_Saved data entries_:

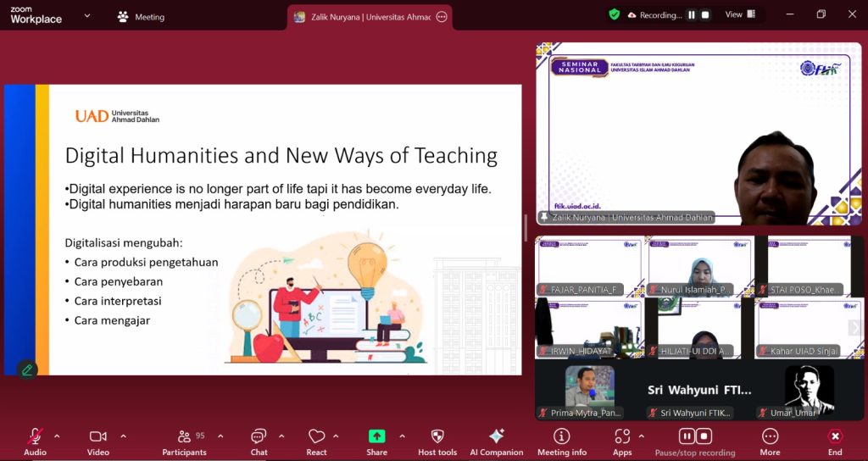Toggle the Video camera
Viewport: 868px width, 461px height.
click(97, 437)
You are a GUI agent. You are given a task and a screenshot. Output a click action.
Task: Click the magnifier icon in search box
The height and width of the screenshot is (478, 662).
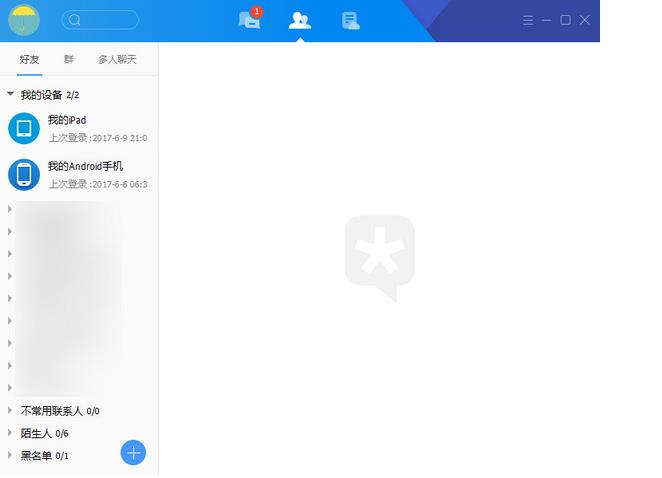pyautogui.click(x=75, y=20)
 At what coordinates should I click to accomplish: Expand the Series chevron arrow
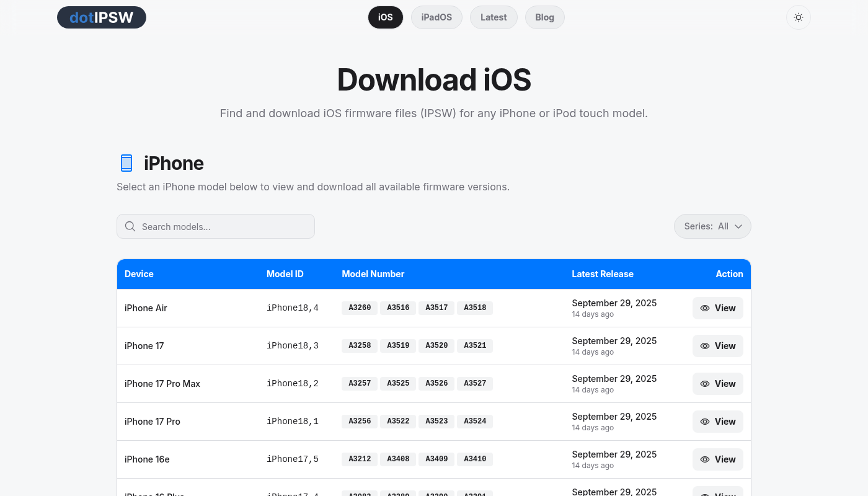738,226
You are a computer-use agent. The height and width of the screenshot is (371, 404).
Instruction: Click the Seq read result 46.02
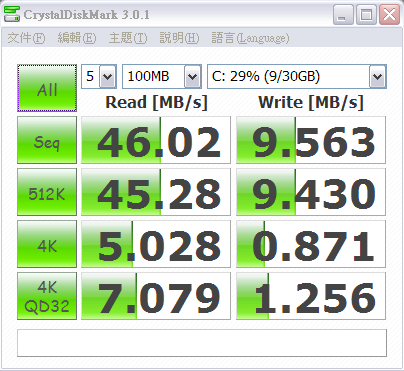coord(156,140)
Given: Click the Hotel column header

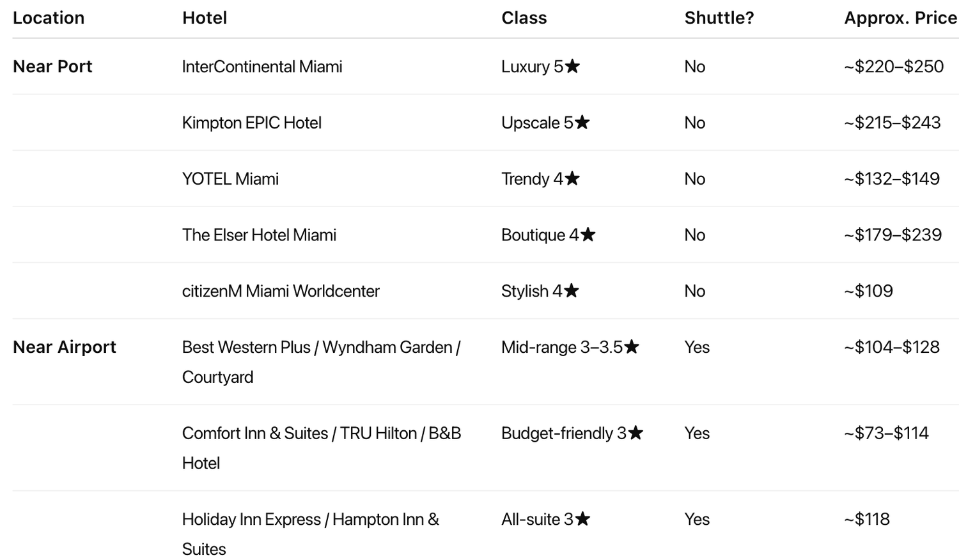Looking at the screenshot, I should coord(205,18).
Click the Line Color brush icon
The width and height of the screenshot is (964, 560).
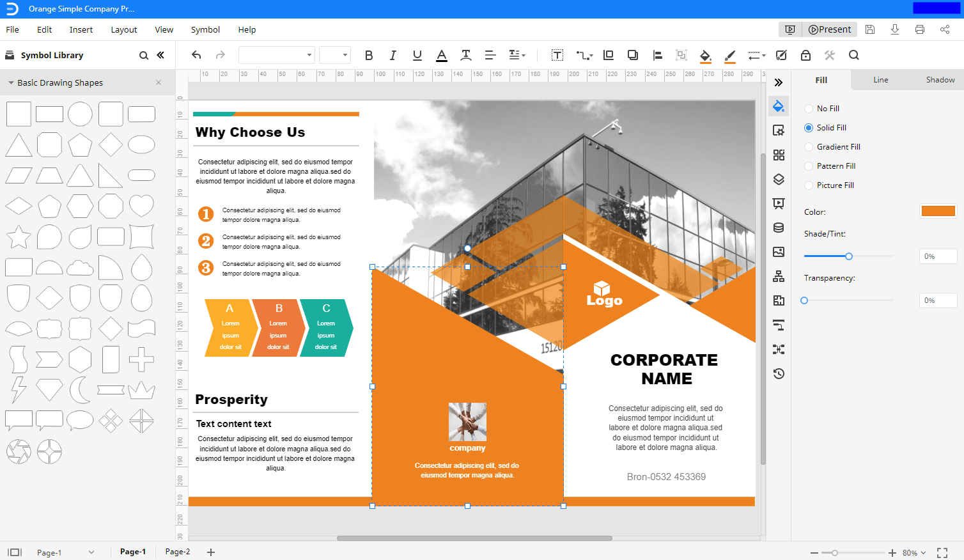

_Problem statement_: Search the data above for the string "icon" and copy each line that has it.

_Result of the task_:
Task: Click the magnifier icon in search box
Click the Line Color brush icon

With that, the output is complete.